The Commissioner reiterated that there were still many areas of enforcement that needed to be made stronger. Regarding nonpayment of wages, there were statutory provisions that stated that the person who was not paid on time continued to accrue wages and/or salary for up to 30 days or until payment was made, whichever was sooner. If, however, the violation was noncompliance with mandated rest periods, uniforms, or ignored mealtimes, the violation would be considered a misdemeanor, and there would not be resources enough to prosecute that level of violation. While important, the sheer number of violations would be impossible to prosecute given the resources that existed. Limiting misconduct to the status of a misdemeanor, Mr. Johnson believed, did more harm than good. The Commission would look for an avenue through which a penalty could be levied on matters of labor law violations outside of wages. For all matters beyond wages, imposing administrative penalties would be extremely helpful. That would allow Mr. Johnson, Mr. Tanchek, or others on their behalf, to conduct hearings as needed. Prosecution in court would be deemed unnecessary when the Commissioner’s staff itself would levy the penalties for misconduct. His hope would be to expand the authority to impose administrative penalties in those areas.

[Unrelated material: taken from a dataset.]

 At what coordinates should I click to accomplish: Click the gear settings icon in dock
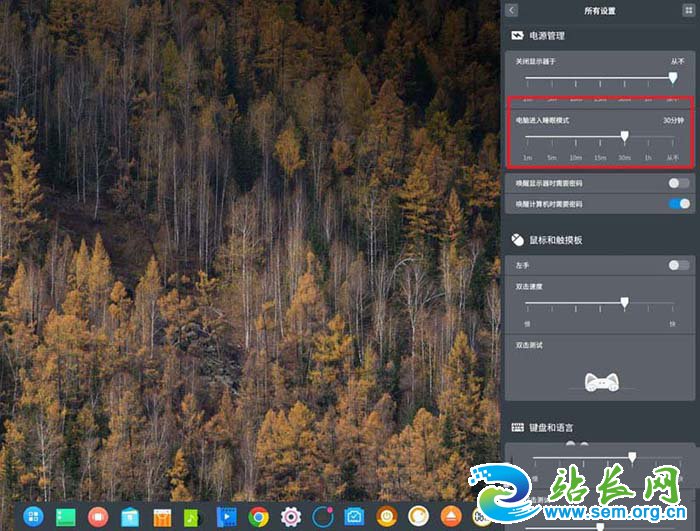[x=291, y=516]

Mr. McCleary asked if administrative penalties were the same as fines.
Mr. Johnson stated that they were the same.
Mr. Knecht extended his gratitude, as had the Chair and Mr. Collins, for a thorough and succinct presentation, and noted that Mr. Johnson’s answers had been very responsive to the questions. Mr. Knecht then asked to return to the subject of “assignment.” Mr. Knecht restated his understanding that the department took control of the claim. He asked if the employee, at that time, received any of the compensation due from the department provisionally.
Mr. Johnson replied affirmatively that the department did take assignment of claims for employees who did not have the means to employ their own legal counsel, although that option remained open to them. When the department had the assignment, it would accept payment from the employer, deposit said monies in a pre-established trust fund, and payment would be made back to the employee. Occasionally, the employer and the employee would come together in agreement without a court hearing. The department then established a settlement conference, a check would be written to the employee, and the matter was informally resolved in that way.
Mr. Knecht then requested information as to the frequency of incidents when the employee received payment before there was a clear determination of eligibility.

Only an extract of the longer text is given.